At the end of each week, I usually collate a lightly edited collection of recent comments I’ve made on social media, which I think of as my public scratch pad. I find knowing I’ll revisit my posts to be a positive and mellowing influence on my social media activity. I mostly hang out on Mastodon (at post.lurk.org/@disquiet), and I’m also trying out a few others. And I generally take weekends off social media.

▰ I used to fly to LA a lot for work. I had a friend who’d often pick me up at LAX. We’d make that turn where DTLA comes into view and he’d tell me I’d gotten “that smile” on my face. He’d say, “You really do love this place,” and I was like, I sure do. My heart goes this week out to the people of LA.

▰ It’s a mumblecore James Taylor singalong at the barbershop

▰ Me: Nice to work in a cafe for the day.

Me soon after: Well, then there’s the guy humming to himself loudly across the room.

Me later still: I wish they’d turn off the music so I could record this.

▰ When Facebook loads in my phone’s browser, sometimes it takes a moment, and when that happens it looks like it’s casting a lot of I Ching throws simultaneously

▰ First time back at tai chi in almost half a year.
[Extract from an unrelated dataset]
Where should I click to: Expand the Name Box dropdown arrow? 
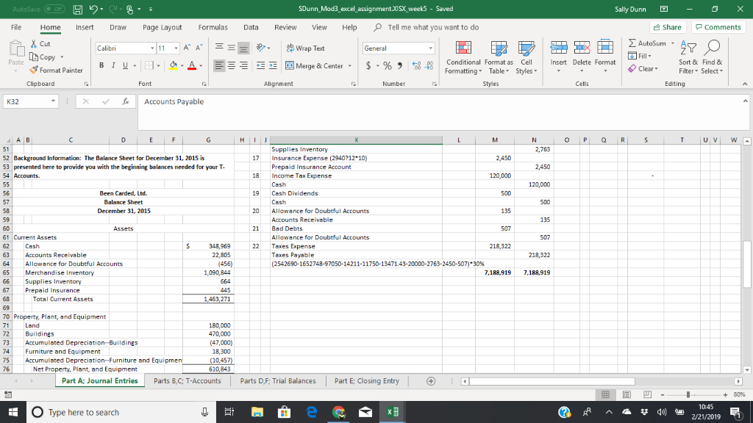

That felt good. (Pro tip: Being incredibly clumsy makes it easy to maintain a beginner’s mind.)

▰ Just as a side note to my earlier note about The Conversation, I’ve been watching that The Lincoln Lawyer TV show, and while Manuel Garcia-Rulfo has a certain James Garner quality to him, he seems to be channeling Gene Hackman at times, notably his posture and facial expressions.
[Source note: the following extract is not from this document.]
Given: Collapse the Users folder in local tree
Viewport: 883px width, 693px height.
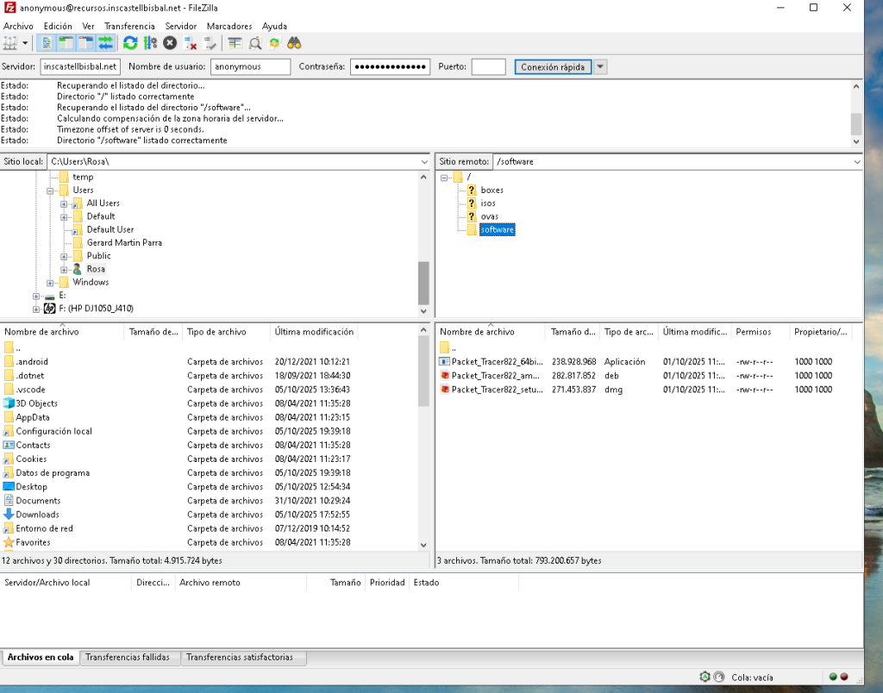Looking at the screenshot, I should point(51,190).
▰ This place serves iced ammonia. I’ll assume it’s iced ambrosia, but if this is my last post, you’ll have a good guess at what happened.

▰ Why set an alarm when there’s the option of the creaking of your cabinets during a 7am earthquake?
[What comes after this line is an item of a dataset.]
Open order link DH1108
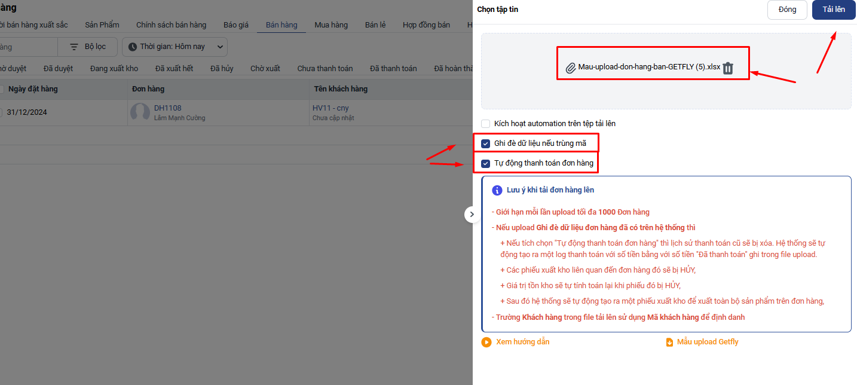Screen dimensions: 857x385 [x=167, y=108]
▰ I wanted to take piano lessons. I visited a teacher, who sat me at a piano and asked, “Which is more important, melody or harmony?” I sat there. The teacher waited, having asked me something ostensively rhetorical. I said, “I think you want me to say melody.” That was my first and last lesson. (This is years ago. I take guitar lessons now.)

▰ After two earthquakes this morning, I took a lie-down just to chill out, and was, of course, stirred by a third earthquake

▰ Statement: I can’t stand when electronic musicians list all the equipment they use.

Reply: You realize there’s a vast amount of classical music titled things like Concerto for Flute, Harp, and Orchestra, and Rondino for oboes, clarinets, horns and bassoons in E♭ major?

▰ I’ve (temporarily?) turned off “reposts” in my Bluesky feed. Too much was endless reposts without comment or context. “Quote” posts will still show and “replies” and, ya know, “post” posts. Too bad “Experimental” isn’t about more experimental music posts. :) And yes the word “feed” is still gross.

▰ Whew. I took over a month off social media at the end of 2024, and I dunno if the first 10 days of 2025 have been especially insane, or if life was just better when I was more offline. Maybe both. I’m just glad it’s nearly the weekend.

Disquiet Junto 2025

Getting the year started

For participants in the Disquiet Junto music community, which has run weekly since the first week of January 2012:

1: Now would be a fun time for you to invite someone to join in on Disquiet Junto projects, as people are getting creative plans and goals together for 2025. You can direct them to disquiet.com/junto.

2: As I mention on occasion, there is no requirement to do every Disquiet Junto project. Don’t burn yourself out, please. Don’t take the Junto as a whole as a challenge. The Junto is here every Thursday (through Monday) for when you have the time and interest.